In contrast to kangaroos and many other animals, humans do not move in a jumping, purely vertical way. The stresses always change from one side to the other, so that two identical muscles of the left and right body parts are never activated at the same time.
Our natural movement pattern is therefore side alternating. For this reason, you should also choose a vibration plate with side alternating vibrations, because our body is simply used to this kind of motion. In this way, the workout will be lower impact and as easy on the joints as possible.
#2: The Frequencies
Frequencies are also very important when buying a vibration plate. These are specified in Hertz and determine how many oscillations per second emanate from the plate.
If the frequency is very high, there are a lot of vibrations per second, so your muscles have to react to new stimuli again and again. This would be very intensive and is mainly used by well-trained athletes to improve their muscle power.
For seniors, on the other hand, the low frequencies are more suitable, as they allow the muscles to relax. In this way, you can effectively work on your coordination.
Most vibration plates offer different frequency ranges, so that you can ultimately decide for yourself how you want to train. Here is a short overview of the different training effects that you can achieve at different frequencies:
- Low frequency (1-12 Hz): Muscle relaxation, regeneration/cool down, proprioception, mobilization
- Medium frequency (12-20 Hz): Improvement of muscle function and coordination
- High frequency (20-35 Hz): Increases muscle performance, restores or strengthens muscle power
#3: The Training Surface
Finally, let’s get back to the issue of safety. Of course, this also plays an important role with the vibration plate. Besides the aspects already mentioned, the training surface should also meet the necessary safety standards.

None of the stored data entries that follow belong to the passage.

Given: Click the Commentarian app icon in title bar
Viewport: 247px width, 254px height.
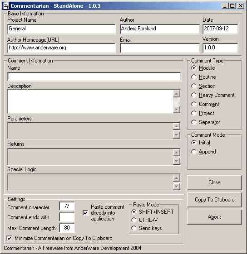Looking at the screenshot, I should pos(6,6).
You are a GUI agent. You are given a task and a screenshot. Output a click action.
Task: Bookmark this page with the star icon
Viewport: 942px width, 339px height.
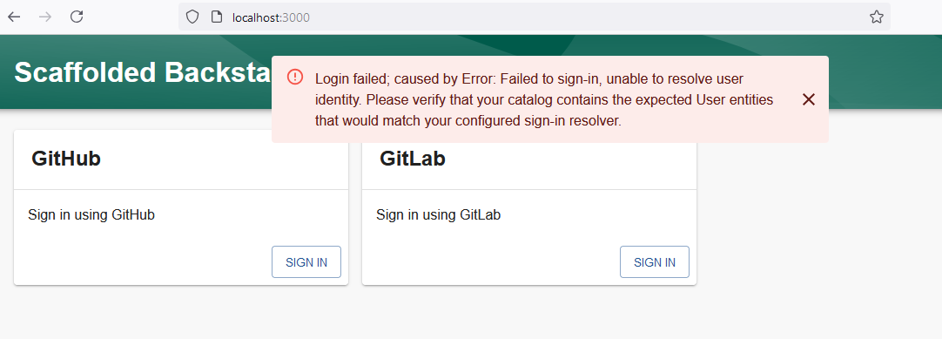coord(877,17)
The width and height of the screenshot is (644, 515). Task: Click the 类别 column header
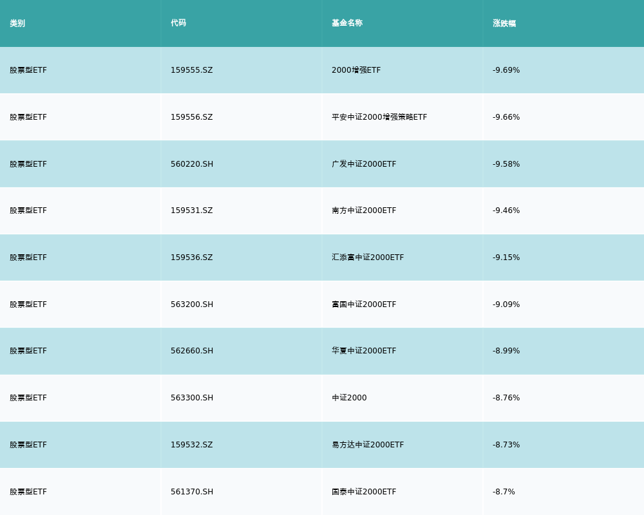coord(17,23)
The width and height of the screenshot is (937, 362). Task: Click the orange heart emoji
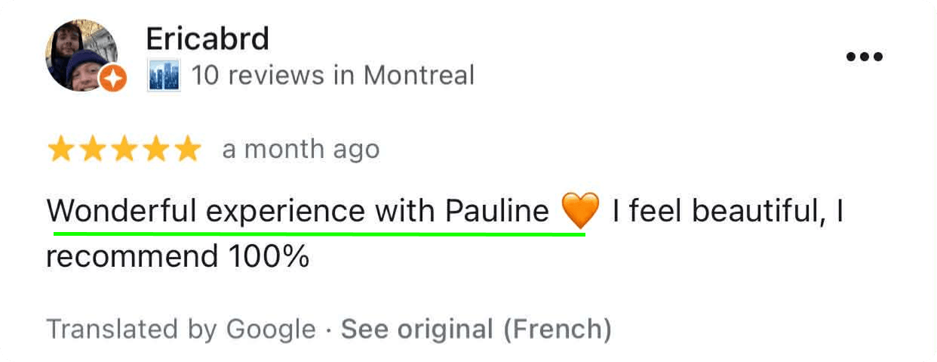[x=580, y=211]
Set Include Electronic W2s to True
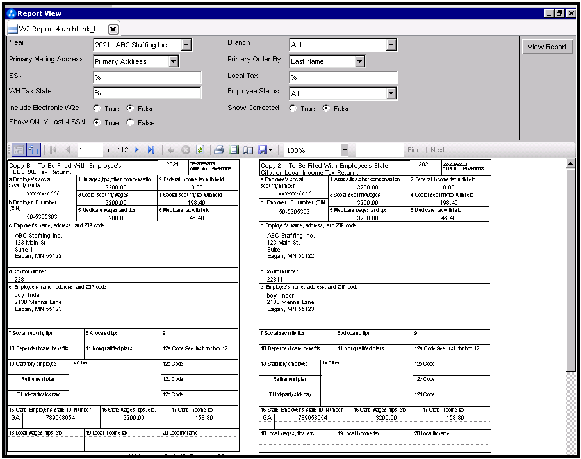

It should have a certain size and be nonslip in any case to prevent falls. Therefore, don’t be penny wise and pound foolish and choose a high-quality vibration plate with good workmanship and high-quality materials.
Best Vibration Plate for Seniors
The Powerfit Elite is a vibration plate that fulfills all the above mentioned criteria with flying colors and is the perfect exercise machine for seniors in my opinion. Strictly speaking, this model convinces in every category and is therefore not only recommendable for seniors, but for all target groups.

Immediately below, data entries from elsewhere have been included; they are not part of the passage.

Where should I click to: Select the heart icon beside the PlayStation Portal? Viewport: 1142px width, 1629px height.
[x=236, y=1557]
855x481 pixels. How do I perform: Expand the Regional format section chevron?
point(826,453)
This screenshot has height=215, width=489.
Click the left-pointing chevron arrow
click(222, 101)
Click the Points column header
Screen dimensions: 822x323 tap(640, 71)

If you are interested in the whole body vibration workout, you should take a look at the Powerfit Elite for yourself. Here you will find it. I have also written a whole review on this model, which you can find here.

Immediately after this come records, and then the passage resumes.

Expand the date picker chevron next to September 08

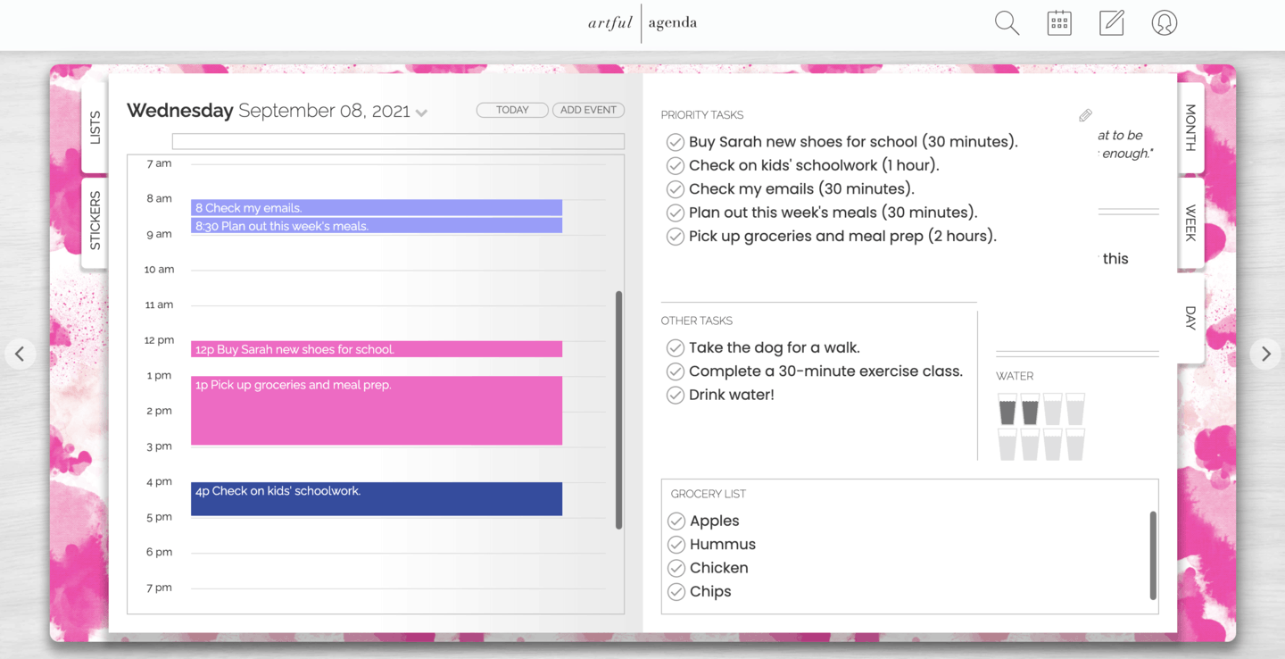pos(423,113)
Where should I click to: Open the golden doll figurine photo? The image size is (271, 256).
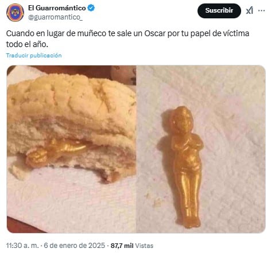(201, 149)
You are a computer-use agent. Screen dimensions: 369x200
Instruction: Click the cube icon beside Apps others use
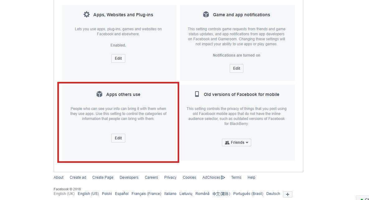99,94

Final Thoughts on the Best Exercise Machine for Seniors
With an exercise machine, seniors – no matter if in the gym or at home – can bring movement into their everyday life and thus ensure long-term health. Exercise equipment for seniors should be easy on the joints, should stick to our natural motion pattern and provide safety. With the models I recommended in this article, you will get exercise machines that can fulfill all of these criteria! 😉
I hope that I could help you with this article. If you still have further questions or suggestions, feel free to send me a mail.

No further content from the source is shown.